┏━━

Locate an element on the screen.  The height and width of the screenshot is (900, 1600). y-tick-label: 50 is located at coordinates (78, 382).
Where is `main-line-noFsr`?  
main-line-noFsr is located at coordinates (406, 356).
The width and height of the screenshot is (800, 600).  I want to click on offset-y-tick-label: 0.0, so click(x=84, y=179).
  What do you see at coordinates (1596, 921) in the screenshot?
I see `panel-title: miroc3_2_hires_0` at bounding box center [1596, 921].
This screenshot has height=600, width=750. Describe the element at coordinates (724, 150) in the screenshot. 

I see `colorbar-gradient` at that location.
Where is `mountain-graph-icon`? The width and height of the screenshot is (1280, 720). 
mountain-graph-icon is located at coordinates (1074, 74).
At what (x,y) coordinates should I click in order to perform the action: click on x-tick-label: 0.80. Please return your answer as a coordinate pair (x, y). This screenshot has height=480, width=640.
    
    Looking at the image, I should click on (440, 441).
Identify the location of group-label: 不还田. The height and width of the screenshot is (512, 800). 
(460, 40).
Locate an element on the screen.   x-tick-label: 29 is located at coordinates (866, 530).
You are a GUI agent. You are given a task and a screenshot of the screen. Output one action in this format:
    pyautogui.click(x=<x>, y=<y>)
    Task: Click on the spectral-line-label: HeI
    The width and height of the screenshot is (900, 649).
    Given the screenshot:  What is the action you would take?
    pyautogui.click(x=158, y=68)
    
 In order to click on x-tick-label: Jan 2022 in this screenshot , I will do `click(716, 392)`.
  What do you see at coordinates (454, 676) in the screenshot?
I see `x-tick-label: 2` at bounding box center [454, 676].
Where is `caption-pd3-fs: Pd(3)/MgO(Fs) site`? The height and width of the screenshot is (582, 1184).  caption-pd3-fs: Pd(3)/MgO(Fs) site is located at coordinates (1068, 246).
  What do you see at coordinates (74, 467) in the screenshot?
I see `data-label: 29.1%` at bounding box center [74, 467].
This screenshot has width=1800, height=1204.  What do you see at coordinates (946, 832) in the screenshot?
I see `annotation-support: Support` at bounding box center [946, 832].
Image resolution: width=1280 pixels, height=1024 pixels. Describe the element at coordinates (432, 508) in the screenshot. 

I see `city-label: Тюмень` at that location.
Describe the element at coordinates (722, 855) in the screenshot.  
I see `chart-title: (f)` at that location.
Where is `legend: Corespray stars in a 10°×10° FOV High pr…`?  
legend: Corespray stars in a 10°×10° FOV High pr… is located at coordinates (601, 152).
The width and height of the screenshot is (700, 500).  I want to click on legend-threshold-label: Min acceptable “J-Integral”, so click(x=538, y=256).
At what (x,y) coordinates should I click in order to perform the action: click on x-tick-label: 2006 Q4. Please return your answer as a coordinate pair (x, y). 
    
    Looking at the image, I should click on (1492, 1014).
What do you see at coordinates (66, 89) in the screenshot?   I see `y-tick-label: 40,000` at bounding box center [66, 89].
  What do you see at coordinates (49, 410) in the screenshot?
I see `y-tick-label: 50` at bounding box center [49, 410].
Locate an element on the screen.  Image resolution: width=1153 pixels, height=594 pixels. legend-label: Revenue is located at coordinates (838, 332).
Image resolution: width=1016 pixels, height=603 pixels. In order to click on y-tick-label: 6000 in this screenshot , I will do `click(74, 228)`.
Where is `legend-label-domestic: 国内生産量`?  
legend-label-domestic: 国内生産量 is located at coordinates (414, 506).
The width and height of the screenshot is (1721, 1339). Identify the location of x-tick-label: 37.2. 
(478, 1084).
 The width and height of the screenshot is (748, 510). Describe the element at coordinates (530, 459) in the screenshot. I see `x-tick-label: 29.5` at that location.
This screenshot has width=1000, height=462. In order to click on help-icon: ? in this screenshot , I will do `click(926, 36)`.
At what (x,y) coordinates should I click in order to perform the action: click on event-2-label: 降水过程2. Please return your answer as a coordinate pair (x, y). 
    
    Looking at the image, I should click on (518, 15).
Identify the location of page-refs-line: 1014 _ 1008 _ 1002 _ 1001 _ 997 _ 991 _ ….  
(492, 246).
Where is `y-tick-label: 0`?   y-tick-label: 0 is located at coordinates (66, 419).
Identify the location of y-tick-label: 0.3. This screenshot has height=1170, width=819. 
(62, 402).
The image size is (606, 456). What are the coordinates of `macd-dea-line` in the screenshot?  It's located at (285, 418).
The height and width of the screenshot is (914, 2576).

┗━━

Present every item above as a Markdown table with the columns Row and Line, numbering each line and omitting blank lines.

▸ **RESULT**:
| Row | Line |
|---|---|
| 1 | Locate an element on the screen.  The height and width of the screenshot is (900, 1600). y-tick-label: 50 is located at coordinates (78, 382). |
| 2 | Where is `main-line-noFsr`?   |
| 3 | main-line-noFsr is located at coordinates (406, 356). |
| 4 | The width and height of the screenshot is (800, 600).  I want to click on offset-y-tick-label: 0.0, so click(x=84, y=179). |
| 5 |   What do you see at coordinates (1596, 921) in the screenshot? |
| 6 | I see `panel-title: miroc3_2_hires_0` at bounding box center [1596, 921]. |
| 7 | This screenshot has height=600, width=750. Describe the element at coordinates (724, 150) in the screenshot.  |
| 8 | I see `colorbar-gradient` at that location. |
| 9 | Where is `mountain-graph-icon`? The width and height of the screenshot is (1280, 720).  |
| 10 | mountain-graph-icon is located at coordinates (1074, 74). |
| 11 | At what (x,y) coordinates should I click in order to perform the action: click on x-tick-label: 0.80. Please return your answer as a coordinate pair (x, y). This screenshot has height=480, width=640. |
| 12 |     Looking at the image, I should click on (440, 441). |
| 13 | Identify the location of group-label: 不还田. The height and width of the screenshot is (512, 800).  |
| 14 | (460, 40). |
| 15 | Locate an element on the screen.   x-tick-label: 29 is located at coordinates (866, 530). |
| 16 | You are a GUI agent. You are given a task and a screenshot of the screen. Output one action in this format: |
| 17 |     pyautogui.click(x=<x>, y=<y>) |
| 18 |     Task: Click on the spectral-line-label: HeI |
| 19 |     The width and height of the screenshot is (900, 649). |
| 20 |     Given the screenshot:  What is the action you would take? |
| 21 |     pyautogui.click(x=158, y=68) |
| 22 |  In order to click on x-tick-label: Jan 2022 in this screenshot , I will do `click(716, 392)`. |
| 23 |   What do you see at coordinates (454, 676) in the screenshot? |
| 24 | I see `x-tick-label: 2` at bounding box center [454, 676]. |
| 25 | Where is `caption-pd3-fs: Pd(3)/MgO(Fs) site`? The height and width of the screenshot is (582, 1184).  caption-pd3-fs: Pd(3)/MgO(Fs) site is located at coordinates (1068, 246). |
| 26 |   What do you see at coordinates (74, 467) in the screenshot? |
| 27 | I see `data-label: 29.1%` at bounding box center [74, 467]. |
| 28 | This screenshot has width=1800, height=1204.  What do you see at coordinates (946, 832) in the screenshot? |
| 29 | I see `annotation-support: Support` at bounding box center [946, 832]. |
| 30 | Image resolution: width=1280 pixels, height=1024 pixels. Describe the element at coordinates (432, 508) in the screenshot.  |
| 31 | I see `city-label: Тюмень` at that location. |
| 32 | Describe the element at coordinates (722, 855) in the screenshot.   |
| 33 | I see `chart-title: (f)` at that location. |
| 34 | Where is `legend: Corespray stars in a 10°×10° FOV High pr…`?   |
| 35 | legend: Corespray stars in a 10°×10° FOV High pr… is located at coordinates (601, 152). |
| 36 | The width and height of the screenshot is (700, 500).  I want to click on legend-threshold-label: Min acceptable “J-Integral”, so click(x=538, y=256). |
| 37 | At what (x,y) coordinates should I click in order to perform the action: click on x-tick-label: 2006 Q4. Please return your answer as a coordinate pair (x, y).  |
| 38 |     Looking at the image, I should click on (1492, 1014). |
| 39 | What do you see at coordinates (66, 89) in the screenshot?   I see `y-tick-label: 40,000` at bounding box center [66, 89]. |
| 40 |   What do you see at coordinates (49, 410) in the screenshot? |
| 41 | I see `y-tick-label: 50` at bounding box center [49, 410]. |
| 42 | Locate an element on the screen.  Image resolution: width=1153 pixels, height=594 pixels. legend-label: Revenue is located at coordinates (838, 332). |
| 43 | Image resolution: width=1016 pixels, height=603 pixels. In order to click on y-tick-label: 6000 in this screenshot , I will do `click(74, 228)`. |
| 44 | Where is `legend-label-domestic: 国内生産量`?   |
| 45 | legend-label-domestic: 国内生産量 is located at coordinates (414, 506). |
| 46 | The width and height of the screenshot is (1721, 1339). Identify the location of x-tick-label: 37.2.  |
| 47 | (478, 1084). |
| 48 |  The width and height of the screenshot is (748, 510). Describe the element at coordinates (530, 459) in the screenshot. I see `x-tick-label: 29.5` at that location. |
| 49 | This screenshot has width=1000, height=462. In order to click on help-icon: ? in this screenshot , I will do `click(926, 36)`. |
| 50 | At what (x,y) coordinates should I click in order to perform the action: click on event-2-label: 降水过程2. Please return your answer as a coordinate pair (x, y).  |
| 51 |     Looking at the image, I should click on (518, 15). |
| 52 | Identify the location of page-refs-line: 1014 _ 1008 _ 1002 _ 1001 _ 997 _ 991 _ ….   |
| 53 | (492, 246). |
| 54 | Where is `y-tick-label: 0`?   y-tick-label: 0 is located at coordinates (66, 419). |
| 55 | Identify the location of y-tick-label: 0.3. This screenshot has height=1170, width=819.  |
| 56 | (62, 402). |
| 57 | The image size is (606, 456). What are the coordinates of `macd-dea-line` in the screenshot?  It's located at (285, 418). |
| 58 | The height and width of the screenshot is (914, 2576). |